ESP_ERROR_CHECK() macro serves similar purpose as assert, except that it checks esp_err_t value rather than a bool condition. If the argument of ESP_ERROR_CHECK() is not equal ESP_OK, then an error message is printed on the console, and abort() is called.

Error message will typically look like this:

ESP_ERROR_CHECK failed: esp_err_t 0x107 (ESP_ERR_TIMEOUT) at 0x400d1fdf

file: "/Users/user/esp/example/main/main.c" line 20
func: app_main
expression: sdmmc_card_init(host, &card)

Backtrace: 0x40086e7c:0x3ffb4ff0 0x40087328:0x3ffb5010 0x400d1fdf:0x3ffb5030 0x400d0816:0x3ffb5050

Note

If IDF monitor is used, addresses in the backtrace will be converted to file names and line numbers.

  • The first line mentions the error code as a hexadecimal value, and the identifier used for this error in source code. The latter depends on CONFIG_ESP_ERR_TO_NAME_LOOKUP option being set. Address in the program where error has occured is printed as well.

  • Subsequent lines show the location in the program where ESP_ERROR_CHECK() macro was called, and the expression which was passed to the macro as an argument.

  • Finally, backtrace is printed. This is part of panic handler output common to all fatal errors. See Fatal Errors for more information about the backtrace.

Error handling patterns

  1. Attempt to recover. Depending on the situation, this might mean to retry the call after some time, or attempt to de-initialize the driver and re-initialize it again, or fix the error condition using an out-of-band mechanism (e.g reset an external peripheral which is not responding).

    Example:

    esp_err_t err;
    do {
        err = sdio_slave_send_queue(addr, len, arg, timeout);
        // keep retrying while the sending queue is full
    } while (err == ESP_ERR_TIMEOUT);
    if (err != ESP_OK) {
        // handle other errors
    }
    
  2. Propagate the error to the caller. In some middleware components this means that a function must exit with the same error code, making sure any resource allocations are rolled back.

    Example:

    sdmmc_card_t* card = calloc(1, sizeof(sdmmc_card_t));
    if (card == NULL) {
        return ESP_ERR_NO_MEM;
    }
    esp_err_t err = sdmmc_card_init(host, &card);
    if (err != ESP_OK) {
        // Clean up
        free(card);
        // Propagate the error to the upper layer (e.g. to notify the user).
        // Alternatively, application can define and return custom error code.
        return err;
    }
    
  3. Convert into unrecoverable error, for example using ESP_ERROR_CHECK. See ESP_ERROR_CHECK macro section for details.

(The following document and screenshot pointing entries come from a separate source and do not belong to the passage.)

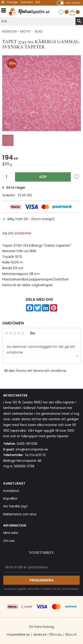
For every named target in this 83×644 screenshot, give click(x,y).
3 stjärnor (14, 333)
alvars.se (40, 634)
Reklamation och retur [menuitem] (20, 514)
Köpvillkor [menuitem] (10, 498)
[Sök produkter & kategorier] (38, 21)
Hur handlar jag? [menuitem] (16, 506)
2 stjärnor (10, 333)
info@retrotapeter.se (32, 450)
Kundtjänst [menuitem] (11, 491)
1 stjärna (7, 333)
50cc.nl (71, 634)
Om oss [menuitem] (9, 541)
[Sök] (79, 21)
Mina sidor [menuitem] (11, 533)
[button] (5, 10)
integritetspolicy (70, 589)
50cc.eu (56, 634)
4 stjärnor (18, 333)
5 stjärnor (22, 333)
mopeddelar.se (18, 634)
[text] (42, 158)
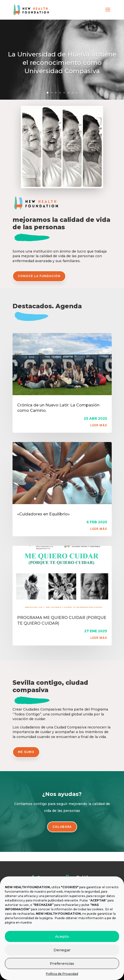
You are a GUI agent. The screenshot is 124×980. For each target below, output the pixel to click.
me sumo (26, 752)
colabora (62, 827)
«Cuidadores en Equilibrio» (43, 514)
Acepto (62, 936)
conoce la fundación (39, 276)
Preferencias (62, 963)
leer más (99, 425)
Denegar (62, 950)
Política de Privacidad (62, 974)
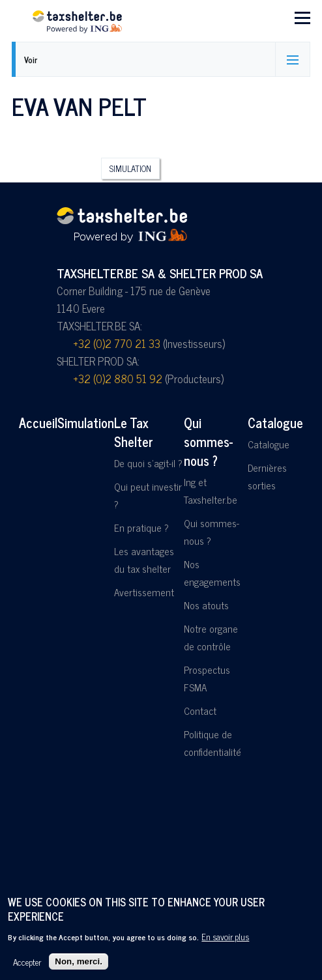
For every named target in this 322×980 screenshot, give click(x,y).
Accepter (27, 962)
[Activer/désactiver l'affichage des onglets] (293, 59)
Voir (31, 59)
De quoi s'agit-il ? (148, 463)
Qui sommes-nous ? (208, 441)
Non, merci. (78, 961)
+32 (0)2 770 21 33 (117, 343)
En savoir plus (225, 936)
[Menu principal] (302, 18)
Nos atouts (206, 605)
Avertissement (144, 592)
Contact (200, 710)
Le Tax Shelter (134, 432)
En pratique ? (141, 527)
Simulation (130, 168)
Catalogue (275, 422)
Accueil (38, 422)
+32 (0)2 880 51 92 (117, 379)
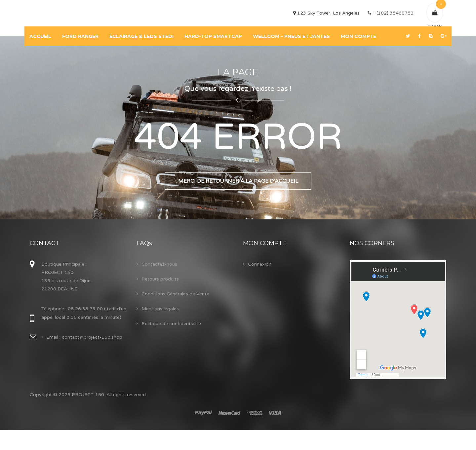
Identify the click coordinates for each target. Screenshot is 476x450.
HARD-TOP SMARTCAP (213, 36)
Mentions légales (160, 309)
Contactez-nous (159, 264)
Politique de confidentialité (171, 323)
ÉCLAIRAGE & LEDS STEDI (141, 36)
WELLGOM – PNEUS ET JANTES (291, 36)
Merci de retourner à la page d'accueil (238, 181)
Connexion (259, 264)
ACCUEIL (40, 36)
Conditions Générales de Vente (175, 294)
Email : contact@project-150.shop (84, 337)
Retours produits (160, 279)
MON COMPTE (358, 36)
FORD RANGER (80, 36)
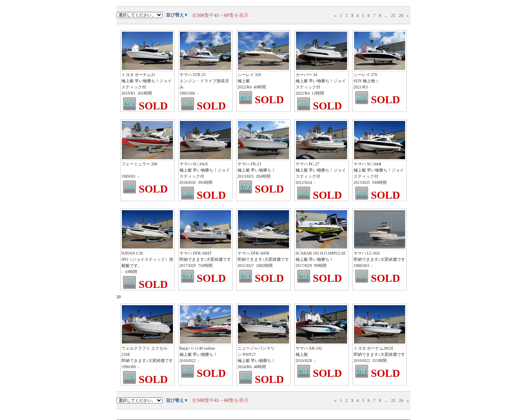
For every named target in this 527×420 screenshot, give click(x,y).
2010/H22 (188, 360)
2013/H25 (246, 176)
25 (393, 15)
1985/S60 (187, 93)
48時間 (260, 367)
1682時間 (264, 265)
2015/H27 (246, 265)
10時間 (131, 271)
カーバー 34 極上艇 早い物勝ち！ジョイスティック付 (321, 81)
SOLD (153, 106)
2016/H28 (304, 360)
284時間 (263, 176)
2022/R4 (245, 87)
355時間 (379, 360)
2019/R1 (128, 93)
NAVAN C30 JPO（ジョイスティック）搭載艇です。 (147, 259)
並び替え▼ (177, 15)
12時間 (318, 93)
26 (401, 15)
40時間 (260, 87)
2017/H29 (188, 265)
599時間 (379, 182)
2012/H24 (304, 182)
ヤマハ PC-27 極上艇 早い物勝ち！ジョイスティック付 (321, 170)
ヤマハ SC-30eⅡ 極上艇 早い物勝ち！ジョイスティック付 (379, 170)
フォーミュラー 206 (140, 164)
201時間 (145, 93)
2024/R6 (245, 367)
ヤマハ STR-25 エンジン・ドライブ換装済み (204, 81)
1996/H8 (128, 367)
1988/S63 (361, 265)
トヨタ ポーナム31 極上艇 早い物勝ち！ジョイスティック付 (147, 81)
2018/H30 (188, 182)
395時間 (205, 182)
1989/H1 (128, 176)
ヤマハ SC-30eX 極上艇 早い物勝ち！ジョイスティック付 (205, 170)
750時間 (205, 265)
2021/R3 (361, 87)
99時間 (320, 265)
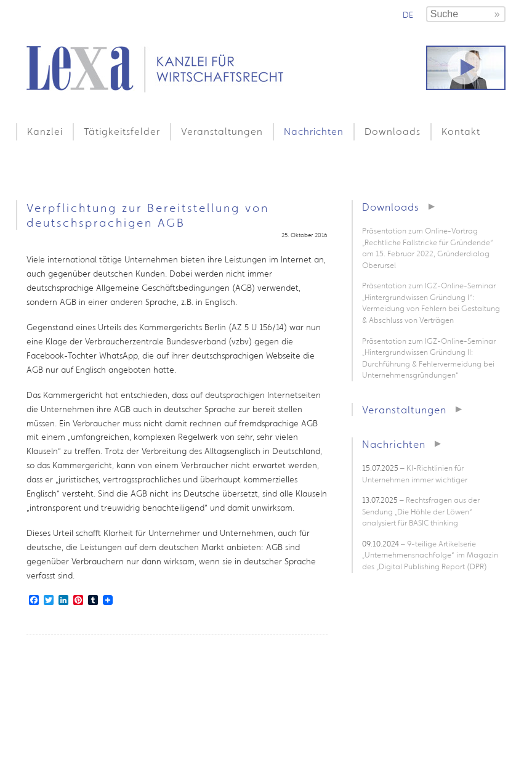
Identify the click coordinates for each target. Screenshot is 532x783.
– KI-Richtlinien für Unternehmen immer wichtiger (414, 474)
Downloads (392, 131)
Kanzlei (45, 131)
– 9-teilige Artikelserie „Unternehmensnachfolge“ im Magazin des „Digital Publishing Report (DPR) (430, 555)
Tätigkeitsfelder (122, 131)
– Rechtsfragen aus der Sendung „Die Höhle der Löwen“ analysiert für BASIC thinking (421, 511)
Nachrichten (313, 131)
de (408, 15)
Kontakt (461, 131)
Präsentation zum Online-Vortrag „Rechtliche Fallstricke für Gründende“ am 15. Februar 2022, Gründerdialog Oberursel (427, 248)
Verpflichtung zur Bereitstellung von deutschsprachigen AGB (148, 215)
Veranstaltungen (222, 131)
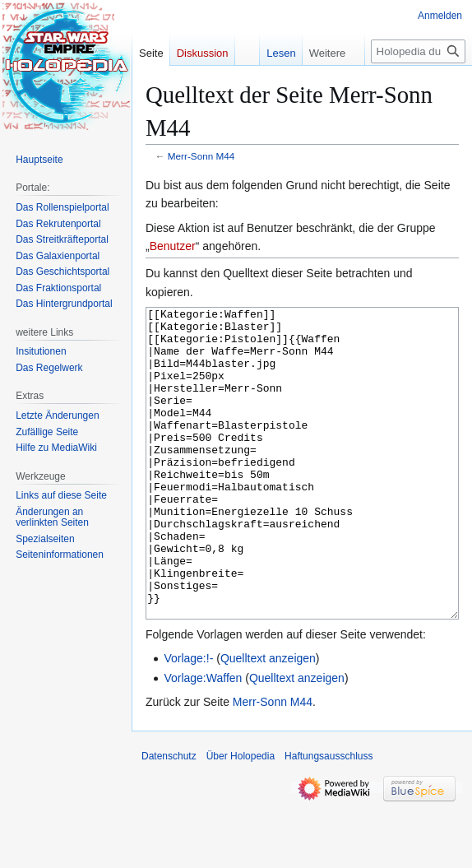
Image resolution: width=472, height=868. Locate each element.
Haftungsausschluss (328, 818)
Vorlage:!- (188, 720)
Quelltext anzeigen (268, 720)
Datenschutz (169, 818)
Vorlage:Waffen (202, 740)
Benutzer (173, 246)
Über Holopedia (240, 818)
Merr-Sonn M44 (201, 155)
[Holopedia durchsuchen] (418, 51)
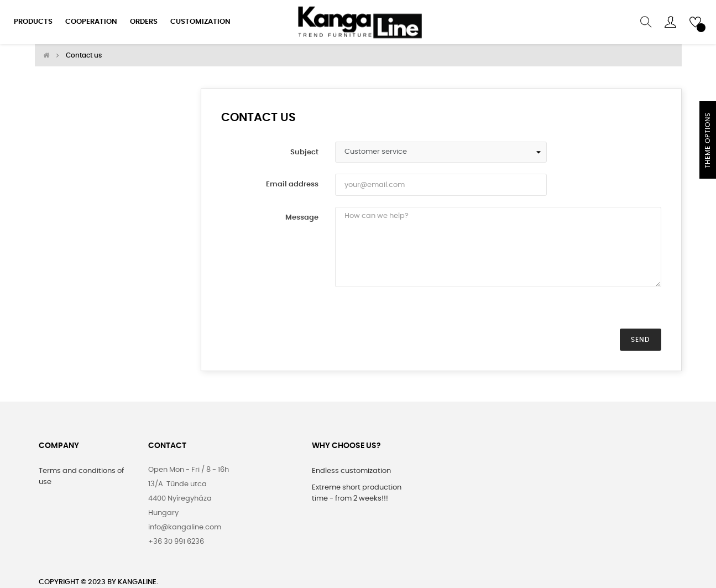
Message (302, 217)
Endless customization (351, 470)
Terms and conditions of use (81, 476)
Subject (304, 152)
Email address (292, 184)
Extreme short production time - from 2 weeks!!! (357, 492)
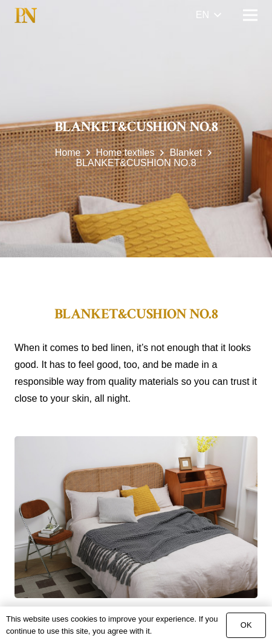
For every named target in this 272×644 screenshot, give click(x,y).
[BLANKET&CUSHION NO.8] (136, 517)
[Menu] (250, 15)
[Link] (25, 15)
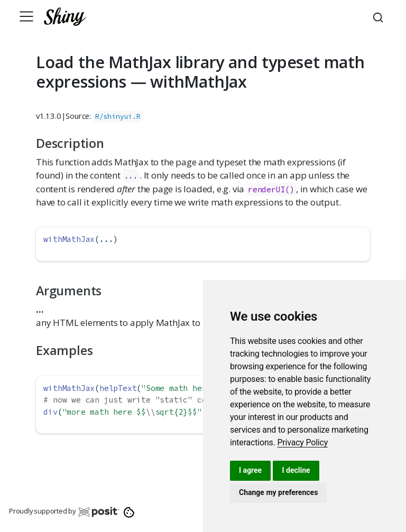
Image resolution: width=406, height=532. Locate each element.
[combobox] (380, 16)
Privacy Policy (302, 442)
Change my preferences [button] (278, 492)
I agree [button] (250, 470)
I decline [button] (296, 470)
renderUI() (271, 189)
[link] (302, 442)
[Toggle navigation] (26, 16)
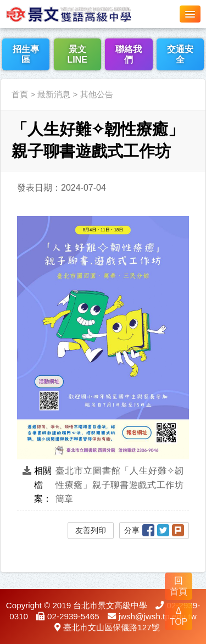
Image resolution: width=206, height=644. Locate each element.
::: (3, 72)
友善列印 (91, 530)
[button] (190, 14)
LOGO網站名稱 (82, 14)
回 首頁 (179, 586)
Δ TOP (179, 616)
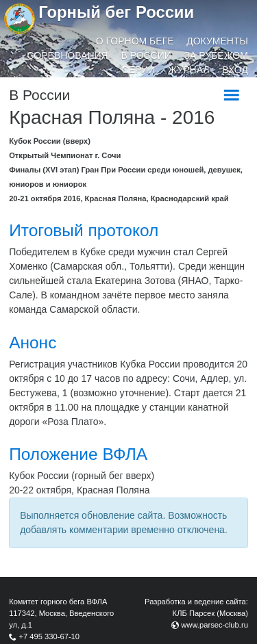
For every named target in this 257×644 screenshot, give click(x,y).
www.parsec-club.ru (215, 625)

    Terminating the application in case of an error is usually undesirable behaviour for middleware components, but is sometimes acceptable at application level.

    Many ESP-IDF examples use ESP_ERROR_CHECK to handle errors from various APIs. This is not the best practice for applications, and is done to make example code more concise.

    Example:

    ESP_ERROR_CHECK(spi_bus_initialize(host, bus_config, dma_chan));
    

C++ Exceptions

Support for C++ Exceptions in ESP-IDF is disabled by default, but can be enabled using CONFIG_COMPILER_CXX_EXCEPTIONS option.

Enabling exception handling normally increases application binary size by a few kB. Additionally it may be necessary to reserve some amount of RAM for exception emergency pool. Memory from this pool will be used if it is not possible to allocate exception object from the heap. Amount of memory in the emergency pool can be set using CONFIG_COMPILER_CXX_EXCEPTIONS_EMG_POOL_SIZE variable.

If an exception is thrown, but there is no catch block, the program will be terminated by abort function, and backtrace will be printed. See Fatal Errors for more information about backtraces.

See cxx/exceptions for an example of C++ exception handling.